Location
- Gloucestershire Science and Technology Park, Berkeley GL13 9PA England 51°41′30″N 2°29′51″W﻿ / ﻿51.6916°N 2.4975°W

Information
- Type: University technical college
- Established: 2017
- Local authority: Gloucestershire
- Department for Education URN: 144761 Tables
- Ofsted: Reports
- Headteacher: Gareth Lister
- Age: 14 to 18
- Enrolment: 294 (September 2023)
- Local affiliations: SGS Academy Trust
- Website: www.berkeleygreenutc.org.uk

= SGS Berkeley Green UTC =

SGS Berkeley Green UTC is a university technical college in Berkeley, Gloucestershire, England. It opened in September 2017, and is part of SGS Academy Trust (South Gloucestershire and Stroud Academy Trust). It specialises in engineering, cybersecurity and digital technologies, as well as STEM more broadly.

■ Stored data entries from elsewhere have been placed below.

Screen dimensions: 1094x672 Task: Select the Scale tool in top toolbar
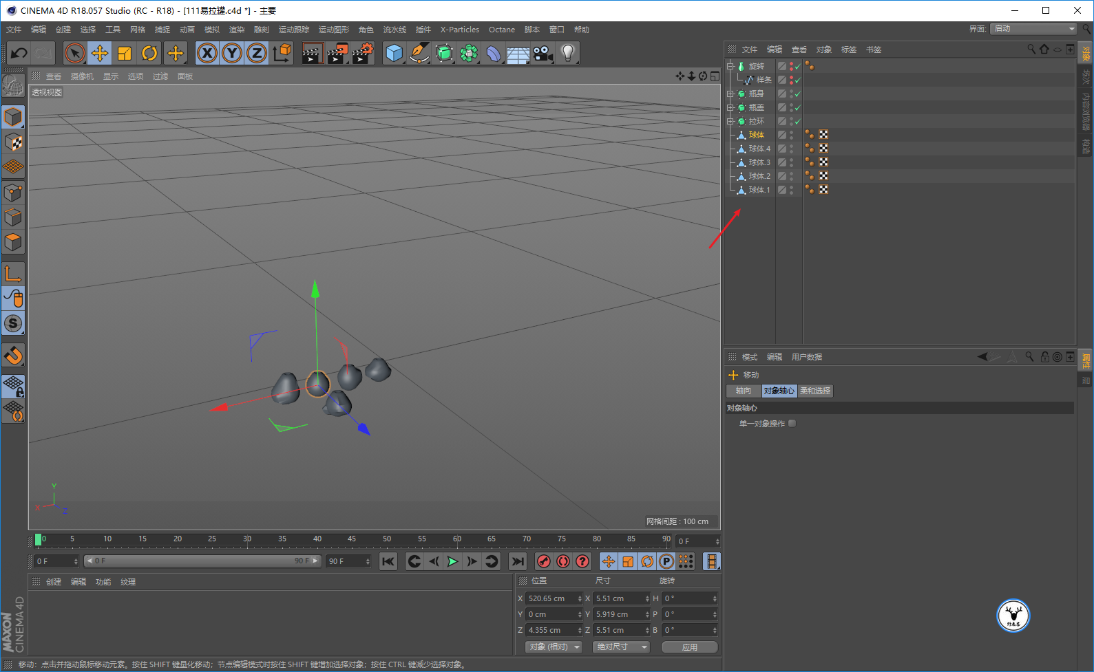tap(125, 53)
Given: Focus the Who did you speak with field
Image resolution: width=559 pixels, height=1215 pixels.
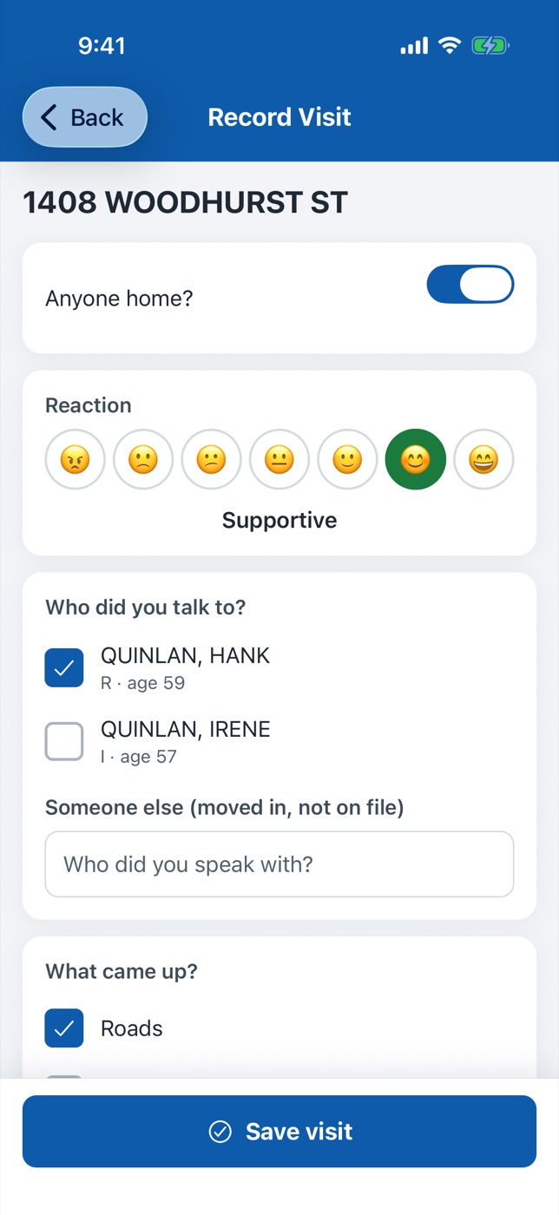Looking at the screenshot, I should coord(280,864).
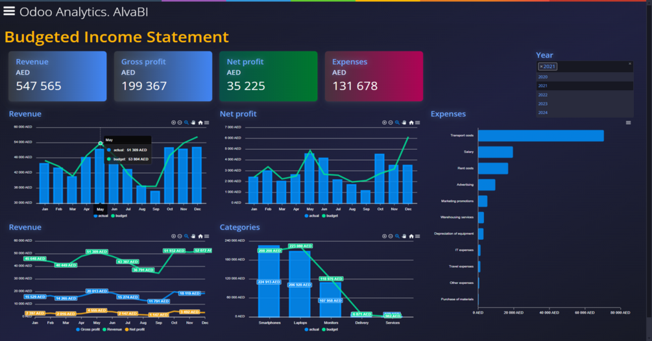This screenshot has height=341, width=652.
Task: Toggle the Gross profit legend series
Action: [x=88, y=329]
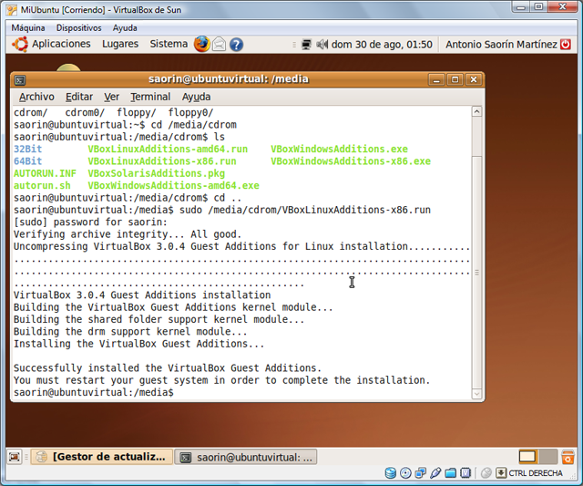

The UTC's sponsors include the University of Gloucestershire, Microsoft, Cisco, CGI, GCHQ, the NCSC, and SGS College. The college was formally opened by Princess Anne on 5 February 2019.

From March 2019 to May 2021, the UTC was the home of the Bloodhound LSR (land speed record) project. The vehicle was then moved to the Coventry Transport Museum, due to lack of funding for further development.